In comparison, Brown appeared on "Good Morning America" on August 9, 1999 to embarrassingly gush over the marriage of Bill and Hillary Clinton: "What you feel is this is a couple who share the passion for the world, for doing good for politics, for making life better for other people. This is their great bond, and it really has brought them together with almost a sort of spiritual intensity."
A transcript of the exchange between Roberts and Brown, which occurred at 8:43am, follows:
ROBIN ROBERTS: And now, magazine guru- you like that? Tina Brown, is here this morning. The former editor of Vanity Fair and the New Yorker is set to conquer a whole new medium, the internet. She is launching a website. It's called the Daily Beast. The motto is read this, skip that. Because they carefully choose their content to give you only the hottest, most interesting stories, such as yourself.
TINA BROWN: Correct. Yes.
ROBERTS: Politics is really hot right now.

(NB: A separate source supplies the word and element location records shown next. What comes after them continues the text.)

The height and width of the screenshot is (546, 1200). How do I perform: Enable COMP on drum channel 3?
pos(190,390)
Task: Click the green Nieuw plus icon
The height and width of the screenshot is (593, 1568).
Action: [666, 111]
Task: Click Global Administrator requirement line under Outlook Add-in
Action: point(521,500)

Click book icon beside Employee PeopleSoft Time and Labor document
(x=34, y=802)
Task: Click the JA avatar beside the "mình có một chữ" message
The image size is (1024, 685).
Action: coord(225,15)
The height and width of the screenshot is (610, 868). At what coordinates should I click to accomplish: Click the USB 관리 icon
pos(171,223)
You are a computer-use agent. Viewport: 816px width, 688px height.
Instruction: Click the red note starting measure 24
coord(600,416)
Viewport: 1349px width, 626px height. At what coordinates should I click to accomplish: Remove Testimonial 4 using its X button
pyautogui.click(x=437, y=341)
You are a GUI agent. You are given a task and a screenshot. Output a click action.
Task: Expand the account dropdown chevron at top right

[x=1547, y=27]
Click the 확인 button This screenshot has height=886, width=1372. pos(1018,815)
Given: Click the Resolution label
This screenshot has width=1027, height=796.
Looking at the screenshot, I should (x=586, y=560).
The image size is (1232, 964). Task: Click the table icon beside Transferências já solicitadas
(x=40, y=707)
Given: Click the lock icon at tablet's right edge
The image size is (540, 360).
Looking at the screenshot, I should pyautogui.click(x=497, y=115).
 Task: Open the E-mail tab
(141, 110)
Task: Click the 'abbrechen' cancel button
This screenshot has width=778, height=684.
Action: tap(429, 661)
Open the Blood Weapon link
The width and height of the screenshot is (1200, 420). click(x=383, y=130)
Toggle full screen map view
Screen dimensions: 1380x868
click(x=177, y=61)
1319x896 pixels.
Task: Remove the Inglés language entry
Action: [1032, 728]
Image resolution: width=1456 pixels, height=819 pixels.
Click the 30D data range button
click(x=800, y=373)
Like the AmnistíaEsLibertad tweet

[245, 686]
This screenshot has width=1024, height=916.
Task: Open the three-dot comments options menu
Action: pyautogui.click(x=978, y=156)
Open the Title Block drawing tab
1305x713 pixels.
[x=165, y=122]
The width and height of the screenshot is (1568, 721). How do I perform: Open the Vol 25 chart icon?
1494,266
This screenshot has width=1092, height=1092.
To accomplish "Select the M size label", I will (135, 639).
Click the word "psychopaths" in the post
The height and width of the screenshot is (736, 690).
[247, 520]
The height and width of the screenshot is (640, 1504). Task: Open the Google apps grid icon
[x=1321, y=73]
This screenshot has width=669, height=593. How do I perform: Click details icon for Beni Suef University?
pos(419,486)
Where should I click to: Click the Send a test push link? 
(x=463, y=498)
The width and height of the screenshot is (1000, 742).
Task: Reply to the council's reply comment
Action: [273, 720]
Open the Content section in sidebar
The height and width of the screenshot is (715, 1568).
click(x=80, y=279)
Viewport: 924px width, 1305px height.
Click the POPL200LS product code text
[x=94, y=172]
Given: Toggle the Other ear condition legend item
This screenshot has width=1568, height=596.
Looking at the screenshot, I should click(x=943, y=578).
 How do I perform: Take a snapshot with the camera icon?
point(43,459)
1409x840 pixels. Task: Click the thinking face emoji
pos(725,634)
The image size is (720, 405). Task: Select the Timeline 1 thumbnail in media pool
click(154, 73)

BROWN: Very hot, indeed. And the Daily Beast is chowing down everyday the most exciting political stuff and putting up only those the stories that we know that you're going to talk about.
ROBERTS: And what is it that people are talking about when it comes to politics right now? The two candidates?
BROWN: Well, what I think what people are really interested in is, obviously, you know, there's a huge direction right now for Barack Obama, that he's really winning, at the moment, anyway, unless something dramatic happens. I think what I feel strongly is a sense that people are regretting [sic] the old John McCain. Like, what happened to this man who was such, a kind, of honorable, great American? The campaign doesn't seem to live up to his sense of honor in any way. And he's really changing. And I feel what is sad, in a way, and what I wrote about actually this week on the site, was, just, if McCain loses, will he feel a great regret that he didn't lose this time with as much honor as he lost last time?
ROBERTS: And you're a friend of his. You've known him for a while.
BROWN: I really have a great affection for him. I like him enormously.
ROBERTS: I know you do.
BROWN: I admire him. You know, I think he's fantastic. But he has run a campaign in the last weeks which has not been to his credit.
ROBERTS: That's what some people are talking about. The Daily Beast. There's a lot out there on the internet. What sets this apart? What's different about this website?
BROWN: What's different is we are really like the smart, amusing friend, who e-mails on the great stuff and says have you read this? We go through everything. I mean, we get in at 5:00 in the morning. And we just chow it all down. We read it all for you. And we only give you the ten things every day, which we feel are going to provoke you, interest you, inform you, make you laugh. They're the ten things which are the hottest stories of the day, which you're going to talk about at work, and come off as informed and engaged in the conversation. 'Cause none of us have any time.